> **Passage shown**:
--- START ---
Koch v. TEXAS GENERAL LAND OFFICE

273 S.W.3d 451, 172 Oil & Gas Rep. 745, 2008 Tex. App. LEXIS 9490, 2008 WL 5264962
CourtCourt of Appeals of Texas
DecidedDecember 19, 2008
Docket03-07-00108-CV
StatusPublished
Cited by59 cases

This text of 273 S.W.3d 451 (Koch v. TEXAS GENERAL LAND OFFICE) is published on Counsel Stack Legal Research, covering Court of Appeals of Texas primary law. Counsel Stack provides free access to over 12 million legal documents including statutes, case law, regulations, and constitutions.

Bluebook
Koch v. TEXAS GENERAL LAND OFFICE, 273 S.W.3d 451, 172 Oil & Gas Rep. 745, 2008 Tex. App. LEXIS 9490, 2008 WL 5264962 (Tex. Ct. App. 2008).

Opinion

OPINION

G. ALAN WALDROP, Justice.

This is an appeal from a district court order granting a plea to the jurisdiction based on sovereign immunity. The case concerns a piece of real property. Appellant Judith Elaine Carroll Koch is the surface owner of the property, and appel-lee Texas General Land Office (GLO) owns the mineral estate. The GLO removed limestone from the property without providing compensation to Koch under the claim that the limestone was a part of the mineral estate. Koch sought a declaratory judgment that the mineral estate does not include the limestone, and that the GLO’s removal of the limestone was a taking in violation of the United States and Texas constitutions. The GLO filed a plea to the jurisdiction based on sovereign immunity from suit. The district court granted the plea and dismissed the suit. We affirm the judgment of the district court as to Koch’s requested declaratory relief concerning the title ownership of the limestone. We reverse the judgment of the district court as to Koch’s takings claim and remand for further proceedings.

Factual and Procedural Background

Judith Elaine Carroll Koch is the successor-in-interest to a 641.1-acre parcel of land in Hudspeth County granted by the State to “Jos. J. Knox” in 1926. 1 The *454 patent under which the land was granted states, “All of the minerals in the above described land are reserved to the State.” According to Koch’s pleadings, the GLO removed a portion of the limestone from Koch’s land (leaving a large hole in the ground and a large stack of dirt and ca-liche) and obtained over $200,000 by its sale to a third party. The GLO asserted ownership of the limestone on the basis that the limestone constituted a portion of the minerals in the land.
--- END ---
> **Records shown**:
--- START ---
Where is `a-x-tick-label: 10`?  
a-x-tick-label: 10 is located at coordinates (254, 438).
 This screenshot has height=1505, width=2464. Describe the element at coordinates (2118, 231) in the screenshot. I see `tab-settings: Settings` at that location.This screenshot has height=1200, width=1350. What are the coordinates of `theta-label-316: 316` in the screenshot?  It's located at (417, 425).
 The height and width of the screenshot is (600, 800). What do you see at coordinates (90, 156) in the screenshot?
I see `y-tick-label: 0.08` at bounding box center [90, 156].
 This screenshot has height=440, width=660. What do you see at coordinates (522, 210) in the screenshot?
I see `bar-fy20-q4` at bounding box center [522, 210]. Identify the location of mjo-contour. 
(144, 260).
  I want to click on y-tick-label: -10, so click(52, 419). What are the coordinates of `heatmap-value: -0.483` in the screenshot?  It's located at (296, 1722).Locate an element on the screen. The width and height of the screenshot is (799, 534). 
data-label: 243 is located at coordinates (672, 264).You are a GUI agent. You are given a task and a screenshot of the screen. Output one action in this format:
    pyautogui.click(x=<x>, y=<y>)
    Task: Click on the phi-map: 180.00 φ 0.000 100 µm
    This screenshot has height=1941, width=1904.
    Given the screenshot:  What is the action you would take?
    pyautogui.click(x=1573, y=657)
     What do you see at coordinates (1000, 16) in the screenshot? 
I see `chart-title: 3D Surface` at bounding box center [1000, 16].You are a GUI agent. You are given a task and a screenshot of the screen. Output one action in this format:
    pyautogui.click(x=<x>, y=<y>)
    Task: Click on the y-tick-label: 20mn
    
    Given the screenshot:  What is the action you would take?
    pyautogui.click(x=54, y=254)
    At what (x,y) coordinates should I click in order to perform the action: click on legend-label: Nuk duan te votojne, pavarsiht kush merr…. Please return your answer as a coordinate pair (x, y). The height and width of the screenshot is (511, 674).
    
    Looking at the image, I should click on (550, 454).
--- END ---
> **What this exercise asks**:
a - Echo the section of the court opinion that begins at the words "This text of" and stops after the words "regulations, and constitutions.".
b - List every reporter or database citation given for the court opinion on the line directly below its case name.

> **Solutions to each task**:
a -
This text of 273 S.W.3d 451 (Koch v. TEXAS GENERAL LAND OFFICE) is published on Counsel Stack Legal Research, covering Court of Appeals of Texas primary law. Counsel Stack provides free access to over 12 million legal documents including statutes, case law, regulations, and constitutions.

b -
273 S.W.3d 451
172 Oil & Gas Rep. 745
2008 Tex. App. LEXIS 9490
2008 WL 5264962